▶ AUFGABEN
[A] Prüfe für jede der Aussagen (i), (ii) und (iii), ob sie mit dem Text zur Suezfrage übereinstimmt, und antworte jeweils mit Ja oder Nein samt den entscheidenden Worten des Textes als wörtlichem Zitat. (i) Petermann wird im Text als berühmter Geograph bezeichnet. (ii) Die deutsche Journalistik hat die Suezfrage laut Text nur in wenigen Aufsätzen behandelt. (iii) Die genannte Ansicht ist laut Text erst in jüngster Zeit entstanden.
[B] Extrahiere aus den Zeilen unter „Einträge aus einer Datenquelle“ den Abschnitt, der mit der Zeile mit „is (684, 1280).“ beginnt und bis einschließlich der Zeile mit „display-name: Late Stage Capitalist is“ reicht, und gib ihn unverändert wieder.

Diese Zeilen des für sein großes Unternehmen in wahrer Begeisterung glühenden Mannes, tragen zwar den Stempel französischer Emphase und jener den romanischen Völkern eigenen Lust an poetischer Uebertreibung, schießen aber doch nicht allzuweit über das Ziel hinaus; denn erstens hat die deutsche Journalistik in der That die Suezfrage in hunderten von Aufsätzen besprochen und beleuchtet und zweitens ist die Durchstechung jener Landzunge von so mächtiger Wichtigkeit, daß unser berühmter Geograph Petermann in seinen „Mittheilungen“[1] sagen konnte: „Wenn es möglich wäre, eine Brücke von Calais nach Dover oder gar von Europa nach Amerika zu schlagen, so würde das auf den Weltverkehr und auf die Machtstellung der Völker der Erde bei weitem nicht den Einfluß haben, als die Zerstörung der Brücke, des schmalen terrestrischen Bandes, welches Asien mit Afrika verbindet.“

Diese Ansicht stammt nicht von gestern oder heute, sie hat vielmehr ein ebenso hohes Alter, als das erste Blatt, welches von dem Buche der Weltgeschichte bis auf uns gekommen ist.

Einträge aus einer Datenquelle:
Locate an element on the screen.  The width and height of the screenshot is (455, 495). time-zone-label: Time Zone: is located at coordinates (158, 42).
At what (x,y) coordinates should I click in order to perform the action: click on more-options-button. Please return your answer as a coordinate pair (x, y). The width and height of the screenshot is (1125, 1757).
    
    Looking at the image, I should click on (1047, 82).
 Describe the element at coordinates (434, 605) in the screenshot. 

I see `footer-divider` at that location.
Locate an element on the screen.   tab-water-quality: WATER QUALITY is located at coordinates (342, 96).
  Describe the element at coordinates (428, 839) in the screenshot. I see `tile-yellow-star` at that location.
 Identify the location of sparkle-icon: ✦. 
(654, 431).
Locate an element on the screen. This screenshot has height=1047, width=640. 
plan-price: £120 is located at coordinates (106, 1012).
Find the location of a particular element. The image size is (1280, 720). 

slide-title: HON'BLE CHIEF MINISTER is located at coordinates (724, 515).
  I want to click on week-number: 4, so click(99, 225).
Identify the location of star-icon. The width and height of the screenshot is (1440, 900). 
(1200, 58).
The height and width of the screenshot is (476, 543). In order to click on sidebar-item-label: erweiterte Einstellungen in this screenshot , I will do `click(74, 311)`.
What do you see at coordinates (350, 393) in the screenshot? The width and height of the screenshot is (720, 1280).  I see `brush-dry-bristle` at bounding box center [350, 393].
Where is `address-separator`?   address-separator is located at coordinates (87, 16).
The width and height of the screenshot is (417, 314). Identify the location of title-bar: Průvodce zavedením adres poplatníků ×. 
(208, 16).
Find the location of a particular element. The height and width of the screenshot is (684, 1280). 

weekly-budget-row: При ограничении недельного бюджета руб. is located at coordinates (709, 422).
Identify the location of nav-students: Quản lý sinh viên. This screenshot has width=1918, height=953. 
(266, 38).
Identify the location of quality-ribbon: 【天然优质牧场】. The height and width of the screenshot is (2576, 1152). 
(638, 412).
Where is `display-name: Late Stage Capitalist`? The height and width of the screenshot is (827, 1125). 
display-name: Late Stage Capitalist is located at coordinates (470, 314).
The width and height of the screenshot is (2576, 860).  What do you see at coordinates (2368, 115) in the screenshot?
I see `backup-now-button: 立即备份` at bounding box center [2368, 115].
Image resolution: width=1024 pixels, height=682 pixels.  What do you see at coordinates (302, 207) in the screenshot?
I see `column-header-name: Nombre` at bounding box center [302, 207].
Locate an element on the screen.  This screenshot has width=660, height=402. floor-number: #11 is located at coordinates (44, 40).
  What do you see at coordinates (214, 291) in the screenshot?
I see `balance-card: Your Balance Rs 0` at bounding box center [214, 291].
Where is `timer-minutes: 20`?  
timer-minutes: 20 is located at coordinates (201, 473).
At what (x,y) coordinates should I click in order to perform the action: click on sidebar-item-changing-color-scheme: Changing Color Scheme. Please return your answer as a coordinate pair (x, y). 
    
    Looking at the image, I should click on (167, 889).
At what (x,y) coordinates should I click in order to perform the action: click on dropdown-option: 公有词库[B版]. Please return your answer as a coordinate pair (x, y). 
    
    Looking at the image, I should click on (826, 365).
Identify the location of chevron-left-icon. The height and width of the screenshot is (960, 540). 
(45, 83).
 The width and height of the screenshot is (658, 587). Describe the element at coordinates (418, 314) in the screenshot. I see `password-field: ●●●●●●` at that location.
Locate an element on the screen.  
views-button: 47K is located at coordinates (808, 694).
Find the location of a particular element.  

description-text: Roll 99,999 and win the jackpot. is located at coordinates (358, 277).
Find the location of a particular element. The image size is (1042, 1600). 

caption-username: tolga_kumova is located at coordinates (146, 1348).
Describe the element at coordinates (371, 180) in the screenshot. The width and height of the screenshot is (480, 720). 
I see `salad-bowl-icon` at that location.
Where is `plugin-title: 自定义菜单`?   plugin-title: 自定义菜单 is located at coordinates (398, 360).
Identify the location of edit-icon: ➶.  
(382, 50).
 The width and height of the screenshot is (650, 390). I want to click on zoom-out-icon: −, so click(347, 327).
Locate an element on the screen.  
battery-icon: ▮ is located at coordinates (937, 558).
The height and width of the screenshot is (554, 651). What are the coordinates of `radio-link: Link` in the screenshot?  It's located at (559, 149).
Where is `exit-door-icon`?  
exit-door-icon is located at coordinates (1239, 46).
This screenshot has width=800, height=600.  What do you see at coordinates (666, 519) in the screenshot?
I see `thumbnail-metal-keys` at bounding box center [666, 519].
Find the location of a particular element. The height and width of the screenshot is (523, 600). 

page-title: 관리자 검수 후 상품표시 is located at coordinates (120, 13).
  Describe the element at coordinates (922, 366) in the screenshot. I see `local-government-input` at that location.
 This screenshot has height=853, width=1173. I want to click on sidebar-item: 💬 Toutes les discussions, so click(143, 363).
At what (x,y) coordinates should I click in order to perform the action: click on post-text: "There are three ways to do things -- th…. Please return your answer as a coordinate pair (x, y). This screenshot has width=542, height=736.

▶ DEINE ANTWORTEN
[A]
(i) Ja: „unser berühmter Geograph Petermann“
(ii) Nein: „die deutsche Journalistik in der That die Suezfrage in hunderten von Aufsätzen besprochen und beleuchtet“
(iii) Nein: „Diese Ansicht stammt nicht von gestern oder heute“

[B]
Find the location of a particular element. The height and width of the screenshot is (684, 1280). 

weekly-budget-row: При ограничении недельного бюджета руб. is located at coordinates (709, 422).
Identify the location of nav-students: Quản lý sinh viên. This screenshot has width=1918, height=953. 
(266, 38).
Identify the location of quality-ribbon: 【天然优质牧场】. The height and width of the screenshot is (2576, 1152). 
(638, 412).
Where is `display-name: Late Stage Capitalist`? The height and width of the screenshot is (827, 1125). 
display-name: Late Stage Capitalist is located at coordinates (470, 314).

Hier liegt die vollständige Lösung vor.